LSJ June 2017 - Issue 34 - An international will or a will in each jurisdiction?

Posted on
Fri, 06/09/2017 - 13:19
Posted by Christine Smyth

By Christine Smyth  and  Katerina  Peiros

 

The regime of international wills appears new and exciting, but upon closer examination it can raise more issues than it resolves.  The Uniform Law on the Form of an International Will contained in the UNIDROIT Convention (‘the Convention’) was ratified by the Commonwealth Government on 10 September 2014 and the Convention entered into force in Australia on 10 March 2015. Each Australian state and territory has enacted its own enabling legislation. Sections 50A-50E of the Succession Act 2006 (NSW) (‘the Act’) give force and effect to the enabling legislation in New South Wales.

 

Purpose of introducing international wills

The international will regime is intended to harmonise and simplify the proof of formalities of wills executed in signatory countries. This means that by making an international will, Australians will now find it easier to prove the will in another jurisdiction that has also adopted the Convention.


The Convention essentially creates a new form of a will which is recognised as valid in those states which are party to the Convention. the Convention intended to overcome the problem that whenever there were cross border issues, in order to ascertain whether a will was valid, the court had to find that the will was properly executed in one of the following jurisdictions (s 48):

• where it was executed; or

• the willmaker’s domicile or residence at the time of execution; or

• the willmaker’s domicile or residence at the time of death; or

• of which the willmaker was a citizen.

■ Challenges
(A) Check each statement against the article on international wills above and answer yes or no for each, quoting the words from the article that decide it. (i) The Convention entered into force in Australia on 10 September 2014. (ii) The Commonwealth Government ratified the Convention on 10 September 2014. (iii) The international will regime is meant to harmonise and simplify the proof of formalities of wills executed in signatory countries.
(B) Resume the article on international wills above, starting right after its final bullet point.

■ Supplied data
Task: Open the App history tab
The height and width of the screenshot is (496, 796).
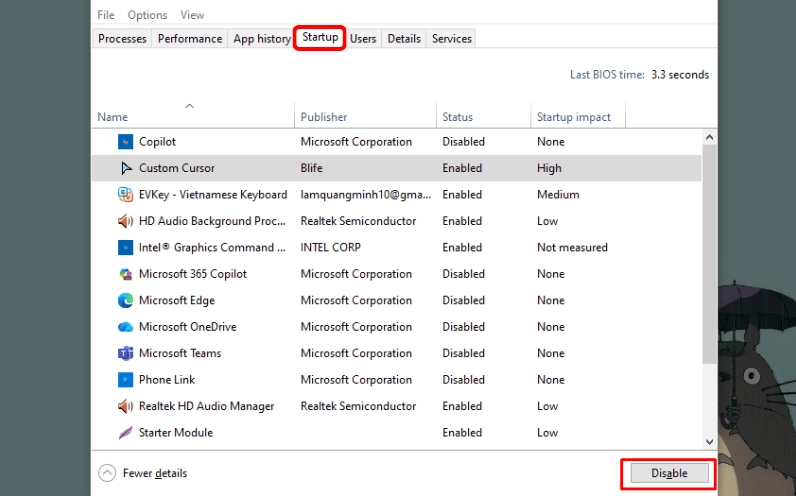Action: pyautogui.click(x=261, y=39)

■ Final results
(A)
(i) No: "the Convention entered into force in Australia on 10 March 2015"
(ii) Yes: "was ratified by the Commonwealth Government on 10 September 2014"
(iii) Yes: "The international will regime is intended to harmonise and simplify the proof of formalities of wills executed in signatory countries"

(B)
The process to determine validity, therefore, involved the court having to examine laws of other jurisdictions (see Application of Perpetual Trustee Company Ltd; Re: Estate of the late Evelyn Mary Dempsey [2016] NSWSC 159). The court also had to distinguish between the formal validity of the will with respect to movables (or chattels) which is determined by the law of the domicile of the willmaker at the date of death (In the Will of Lambe [1972] 2 NSWLR 273) and the formal validity of a will with respect to immovables land etc) which is determined by the law where the land is situated, irrespective of where the will maker resided or died (Pepin v Bruyere [1902] 1 Ch 24). The courts were often faced with having to determine the very complex issue of the domicile of the willmaker set out in Domicile Act 1979 (NSW).

 

To assist the court in determining these issues, the wills propounder had to file affidavits from solicitors practising in foreign jurisdictions setting out the relevant local law, as well as affidavits from family and friends about facts of domicile. This examination is expensive, time consuming for the clients and the courts, and causes estate administration to be delayed.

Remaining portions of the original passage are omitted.